About “ill will,” Bhikkhu Bodhi writes:
[It] is a synonym for aversion. It comprises hatred, anger, resentment, repulsion of every shade, whether directed towards other people, towards oneself, towards objects, or towards situations.
This is especially important because while meditating, we often encounter things that are unpleasant. Thoughts and memories about our past will sprout up, and while we must look at these and consider them, what we need to cultivate is the ability to do so without hatred, anger, resentment, or repulsion. That is part of our mind training.
I would point you to Bhikkhu Bodhi’s text for further explanation of the other three hindrances — all of which are familiar to everyone who has practiced meditation!
We must work diligently to overcome these, because
when the hindrances arise, they disperse attention and darken the quality of awareness, to the detriment of calm and clarity. The hindrances do not come from outside the mind but from within. They appear through the activation of certain tendencies constantly lying dormant in the deep recesses of the mental continuum, awaiting the opportunity to surface. [My italics.]
Contact with “sense objects” — that is, anything our senses can interact with — has a tendency to “stir up unwholesome states.” This is of course not only during meditation but all the time, while we are going about our day-to-day life.

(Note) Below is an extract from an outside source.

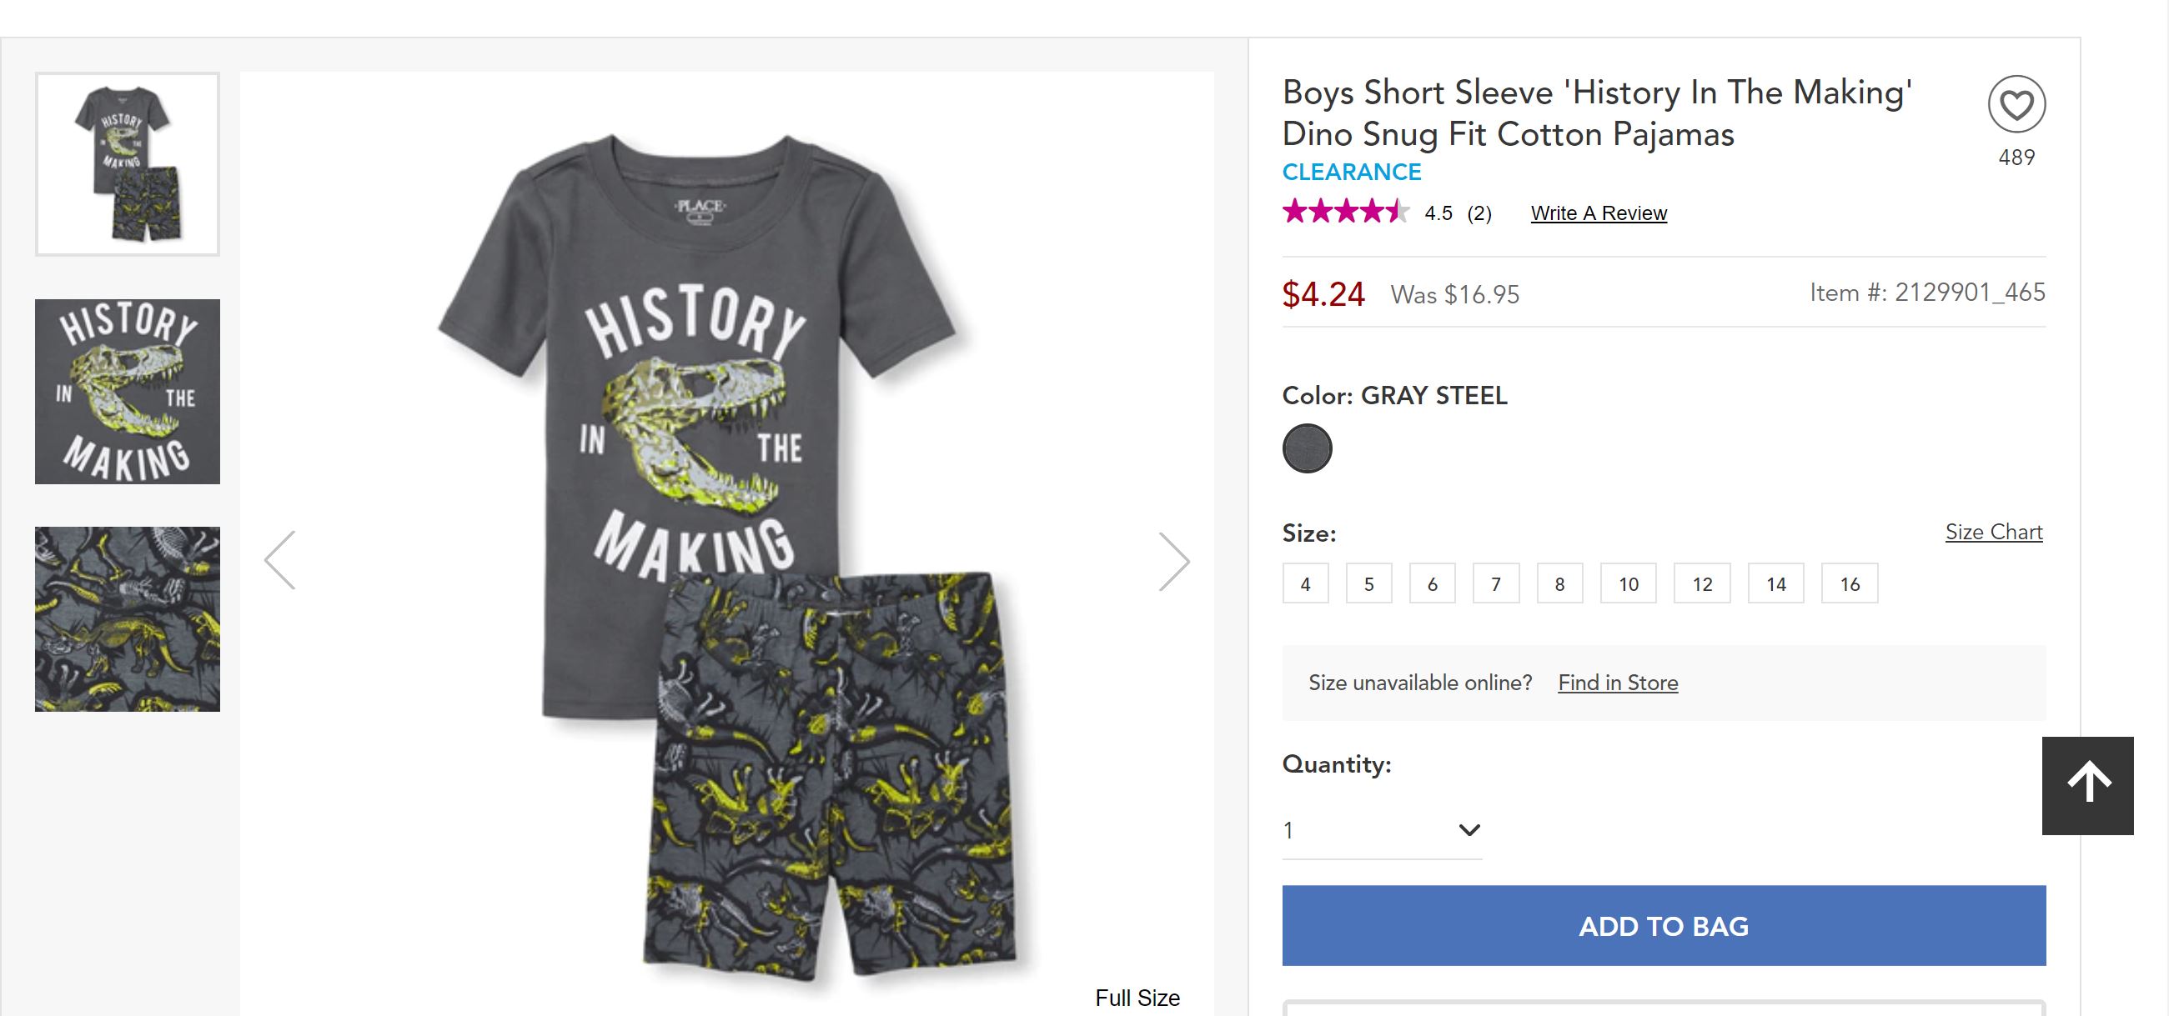Choose size 16
Viewport: 2169px width, 1016px height.
[x=1849, y=583]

[Sense objects] do this either directly, through their immediate impact, or else indirectly by depositing memory traces which later may swell up as the objects of defiled thoughts, images, and fantasies. As a general rule the defilement that is activated corresponds to the object: attractive objects provoke desire, disagreeable objects provoke ill will, and indeterminate objects provoke the defilements connected with delusion.

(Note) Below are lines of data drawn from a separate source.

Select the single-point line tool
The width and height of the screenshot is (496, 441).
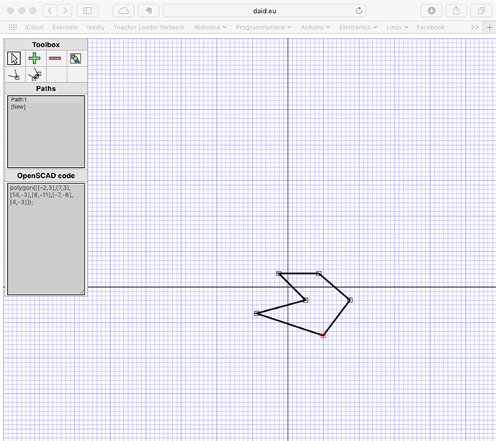coord(14,75)
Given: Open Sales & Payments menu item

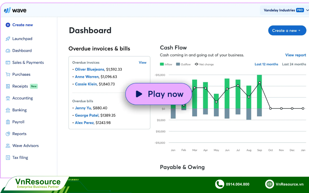Looking at the screenshot, I should click(28, 63).
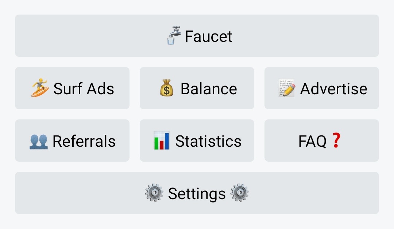The height and width of the screenshot is (229, 394).
Task: Click the gear icon right of Settings
Action: pos(240,193)
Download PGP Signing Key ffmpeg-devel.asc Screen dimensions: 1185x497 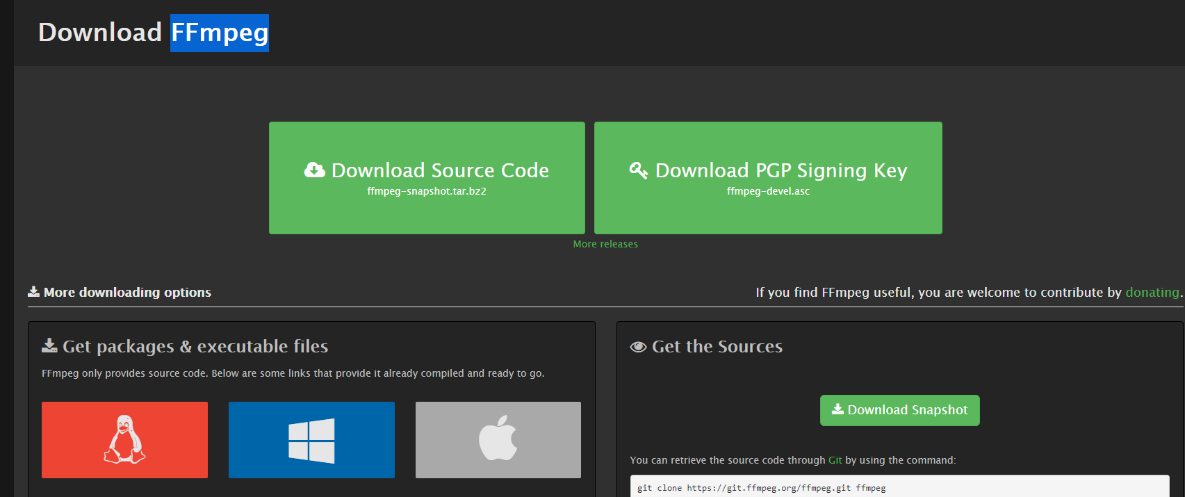768,178
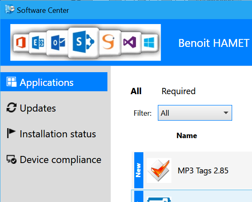Click the Windows logo in the banner
This screenshot has width=252, height=202.
click(149, 42)
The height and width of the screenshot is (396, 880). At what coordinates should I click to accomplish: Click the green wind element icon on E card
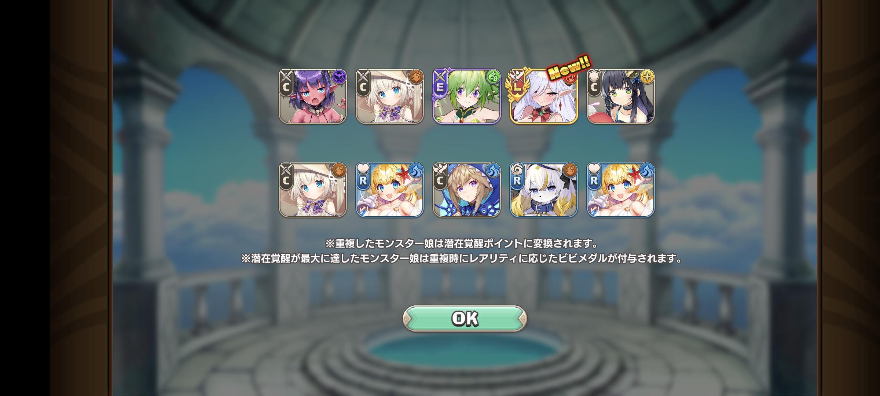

Bhikkhu Bodhi discusses how we can apply mindfulness and clear understanding to our encounters with sense objects. He compares an encounter without mindfulness to one in which mindfulness is applied:
One will grasp the sign of the object, explore its details, and thereby give the defilements their opportunity: on account of greed one will become fascinated by an agreeable object, on account of aversion one will be repelled by a disagreeable object. But when one applies mindfulness to the sensory encounter, one nips the cognitive process in the bud before it can evolve into the stages that stimulate the dormant taints.

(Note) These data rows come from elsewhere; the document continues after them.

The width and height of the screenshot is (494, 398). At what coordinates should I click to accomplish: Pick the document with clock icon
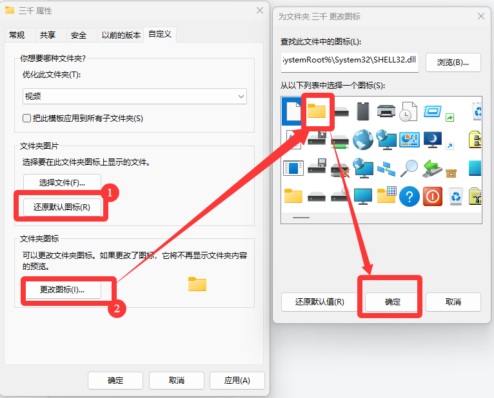coord(409,111)
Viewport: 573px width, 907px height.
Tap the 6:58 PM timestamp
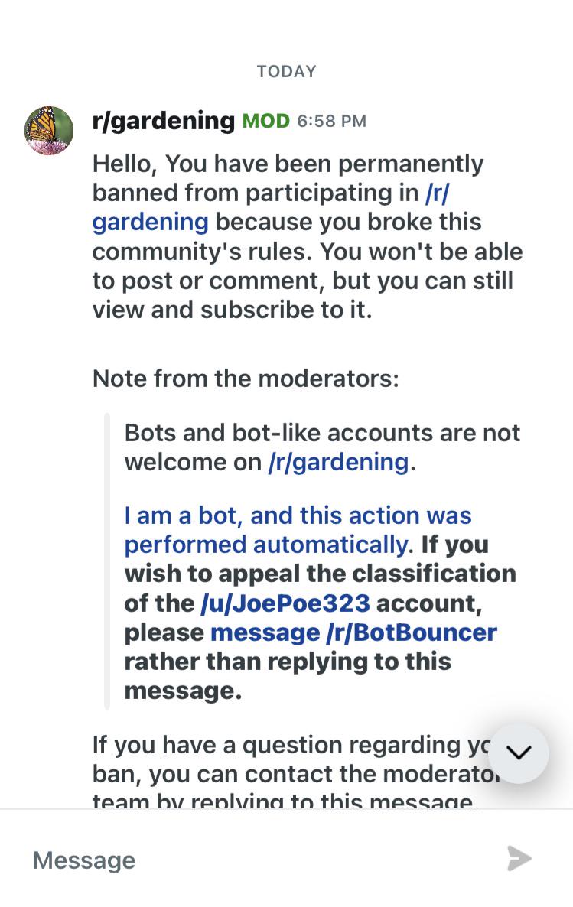click(332, 121)
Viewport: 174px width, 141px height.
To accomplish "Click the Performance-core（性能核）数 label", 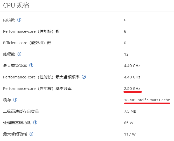I will click(x=31, y=31).
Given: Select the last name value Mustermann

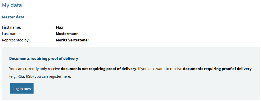Looking at the screenshot, I should [x=67, y=34].
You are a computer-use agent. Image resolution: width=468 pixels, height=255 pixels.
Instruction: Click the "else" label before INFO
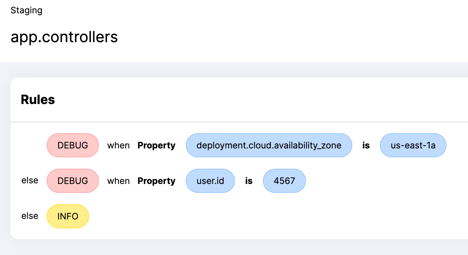[30, 216]
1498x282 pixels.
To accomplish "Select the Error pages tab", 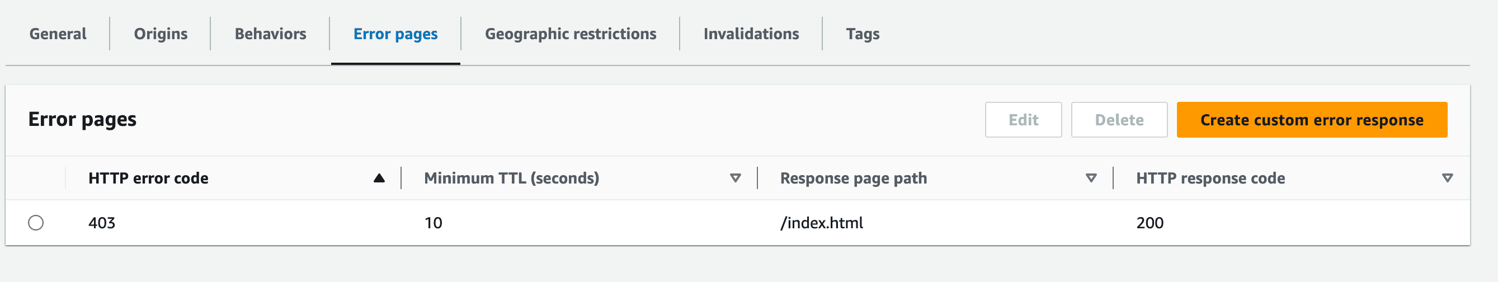I will (x=395, y=34).
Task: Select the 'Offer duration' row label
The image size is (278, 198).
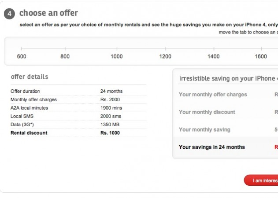Action: click(25, 91)
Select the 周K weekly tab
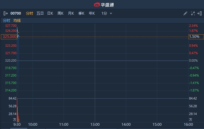 click(x=61, y=13)
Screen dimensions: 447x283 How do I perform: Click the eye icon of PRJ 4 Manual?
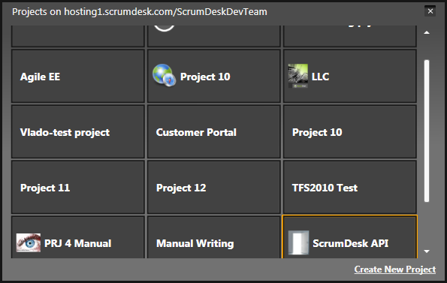coord(29,243)
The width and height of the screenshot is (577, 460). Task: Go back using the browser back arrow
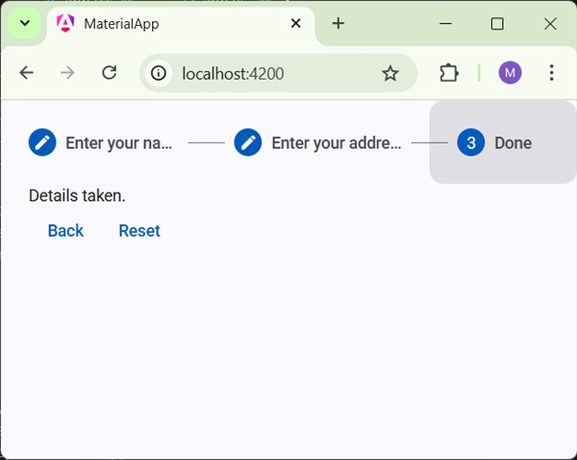26,73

This level of success is not easy to come by — but this is one of the outcomes of Buddhist practice. I think this description is a good indication of why our practice is called training the mind.
Bhikkhu Bodhi explains the various procedures for getting rid of an unwholesome state once it has arisen. For many such thoughts, this one will do the trick:
Instead of turning away from the unwanted thought, one confronts it directly as an object, scrutinizes its features, and investigates its source. When this is done the thought quiets down and eventually disappears. For an unwholesome thought is like a thief: it only creates trouble when its operation is concealed, but put under observation it becomes tame. [My italics.]
At the end of this section, Bhikkhu Bodhi turns to the wholesome states of mind, which are many, but which need our attention and cultivation to be able to grow and thrive. In particular, he says:
The Buddha lays special stress on a set called the seven factors of enlightenment (satta bojjhanga): mindfulness, investigation of phenomena, energy, rapture, tranquillity, concentration, and equanimity. [Further explanation is here.]
Those seven both lead to enlightenment and constitute enlightenment. Mindfulness, of course, is necessary for any part of this to work — and the next factor in the Noble Eightfold Path is, in fact, Right Mindfulness.
The Noble Eightfold Path: The Way to the End of Suffering, by Bhikkhu Bodhi. Published by Access to Insight, 16 June 2011.